Windows 7 and Windows Server 2008 users will imminently have to deploy a mandatory patch if they want to continue updating their systems, as spotted by Mary Jo Foley.
Currently, Microsoft’s Windows updates use two different hashing algorithms to enable Windows to detect tampering or modification of the update files: SHA-1 and SHA-2.
Windows 7 and Server 2008 verify the SHA-1 patches; Windows 8 and newer use the SHA-2 hashes instead. March’s Patch Tuesday will include a standalone update for Windows 7, Windows Server 2008 R2, and WSUS to provide support for patches hashed with SHA-2. April’s Patch Tuesday will include an equivalent update for Windows Server 2008.
The SHA-1 algorithm, first published in 1995, takes some input and produces a value known as a hash or a digest that’s 20 bytes long. By design, any small change to the input should produce, with high probability, a wildly different hash value. SHA-1 is no longer considered to be secure, as well-funded organizations have managed to generate hash collisions—two different files that nonetheless have the same SHA-1 hash. If a collision could be generated for a Windows update, it would be possible for an attacker to produce a malicious update that nonetheless appeared to the system to have been produced by Microsoft and not subsequently altered.

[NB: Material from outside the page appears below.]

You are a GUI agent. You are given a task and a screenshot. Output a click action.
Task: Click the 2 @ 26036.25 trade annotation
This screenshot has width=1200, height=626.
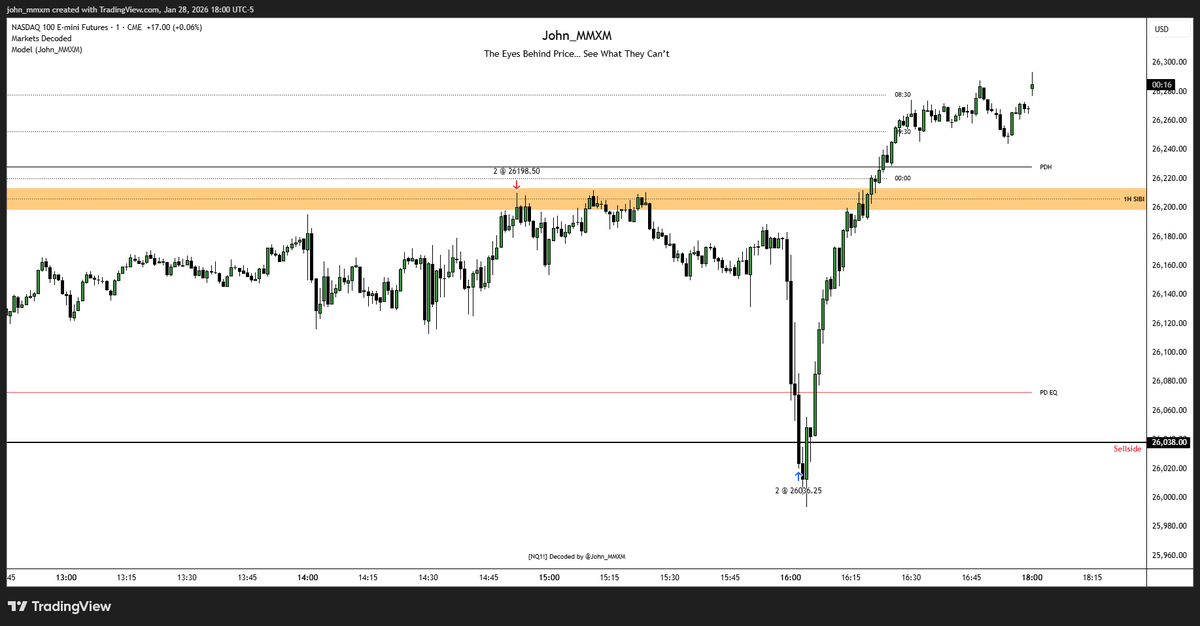(x=797, y=490)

This weakness of SHA-1 has seen its gradual deprecation from systems that use it. Modern browsers no longer trust SSL certificates that use SHA-1. The changes to Windows Update are part of this continued process of phasing out the old algorithm. From June 18, 2019 (i.e. taking effect on July’s Patch Tuesday), Windows 10 updates will only include SHA-2 hashes. From July 16, new Windows 7, Server 2008, and Server 2008 R2 patches will only include SHA-2 hashes, and from September 16, legacy Windows Updates with dual SHA-1/SHA-2 digests will be replaced with SHA-2-only versions.
With the patches in place, these changes should be seamless. Without the patches, however, machines will lose the ability to install further Windows Updates. The SHA-2 patches are going to be standalone updates, so even organizations that are holding back patches for one reason or another should be able to install them without difficulty.